(Saved data entries)
►

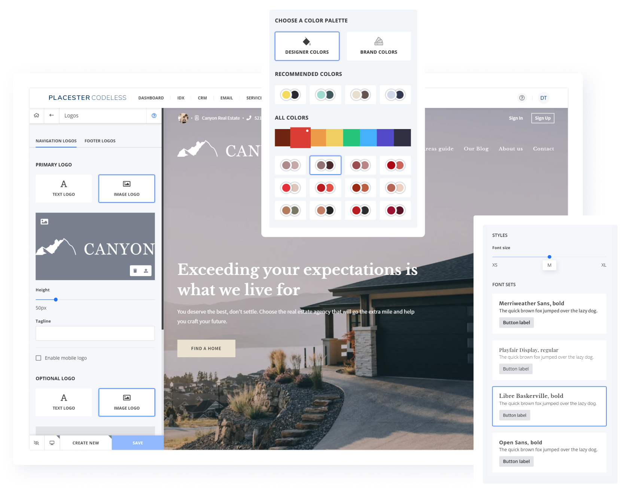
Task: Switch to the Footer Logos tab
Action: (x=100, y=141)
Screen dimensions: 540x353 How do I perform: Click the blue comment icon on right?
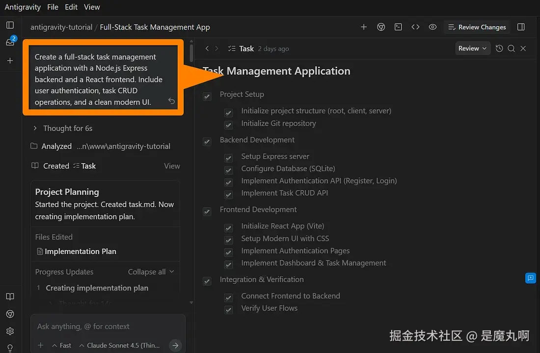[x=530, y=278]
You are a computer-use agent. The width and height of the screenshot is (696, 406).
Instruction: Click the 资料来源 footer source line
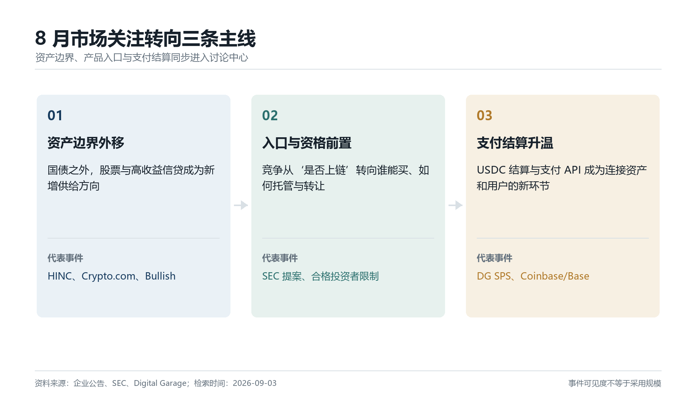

◄

TASK DETAILS>
Only the lines from the line containing "You are a computer-use" through the last line of the entries above should be reproduced, word for word and without pictures.

EXERCISE SOLUTION>
You are a computer-use agent. The width and height of the screenshot is (696, 406).
Instruction: Click the 资料来源 footer source line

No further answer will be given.